À l’instar de l’affaire Skripal, c’est donc l’exécutif même d’un pays européen –cette fois-ci l’Allemagne– qui pointe un doigt accusateur vers les autorités russes. «Nous attendons du gouvernement russe qu’il explique sa position sur cette affaire. Des questions très sérieuses ont été soulevées auxquelles seul le gouvernement russe peut et doit répondre», a ainsi déclaré le 2 septembre la Chancelière allemande, Angela Merkel.
Un modus operandi et un calendrier politique qui interpellent
Une porte ouverte dans laquelle se sont engouffrés sans attendre –ni grande surprise– Londres et Washington.
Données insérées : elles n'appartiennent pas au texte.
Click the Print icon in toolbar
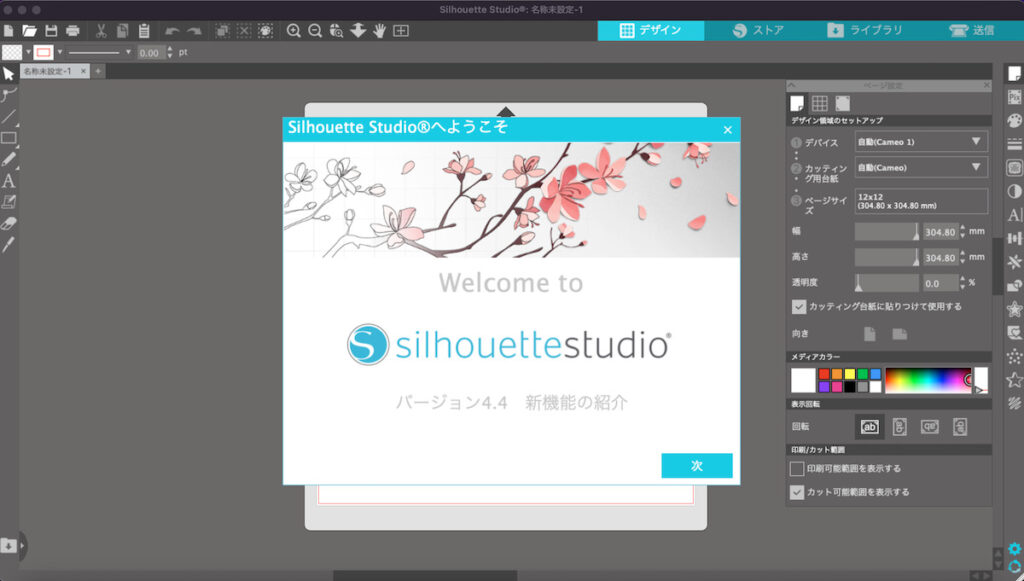The width and height of the screenshot is (1024, 581). point(73,31)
Si contrairement à certains de ses ambassadeurs, le quai d’Orsay reste pour l’heure mesuré, Paris devrait finir par s’aligner sur la position de ses voisins et alliés de l’Otan.
«Ce qui est sûr, c’est que ça ne profite pas à Vladimir Poutine», réagit Andréa Kotarac au micro de Sputnik.
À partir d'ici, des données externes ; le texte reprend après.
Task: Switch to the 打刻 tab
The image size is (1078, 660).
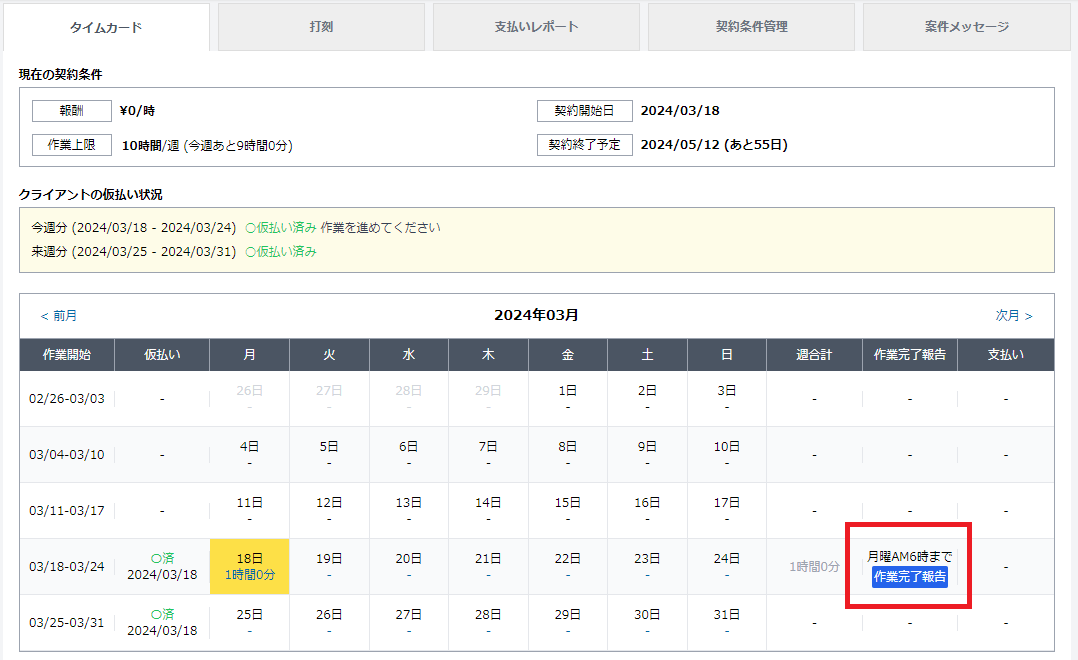Action: 321,27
Ancien élu régional La France insoumise (LFI) et depuis 2019 soutien de Marine Le Pen, son intérêt pour les affaires d’Europe de l’Est est demeuré inchangé. À ses yeux «l’affaire ne tient pas». Ainsi notre interlocuteur rappelle-t-il en premier lieu les incohérences dans le modus operandi des Services russes. Par exemple, si ceux-ci avaient voulu éliminer Alexeï Navalny, pourquoi recourir à un agent neurotoxique qui n’était pas parvenu –contrairement à ce qu’ont pu affirmer ce 3 septembre au matin certains médias français– à tuer Sergueï Skripal en 2018?
«Vouloir l’empoisonner pour le tuer, mais le soigner juste après, puis l’envoyer en Allemagne pour qu’en retour les Allemands accusent la Russie… ça ne manque pas de sel», ironise-t-il.
Par ailleurs, Andrea Kotarac attire l’attention sur le contexte géopolitique «très particulier» dans lequel s’inscrit cette hausse des tensions entre certaines capitales européennes et Moscou. En tout premier lieu, la finalisation du gazoduc Nord Stream 2. Depuis plusieurs mois, Washington hausse le ton pour faire lâcher prise à Berlin, trois sénateurs menaçant même de lourdes sanctions les entreprises allemandes prenant part au projet. Or, comme le rappelle notre interlocuteur, le 1er septembre, soit la veille même de l’annonce de la découverte du Novitchok dans l’organisme de Navalny, Angela Merkel avait rétorqué aux sénateurs américains que le gazoduc reliant l’Allemagne à la Russie serait achevé.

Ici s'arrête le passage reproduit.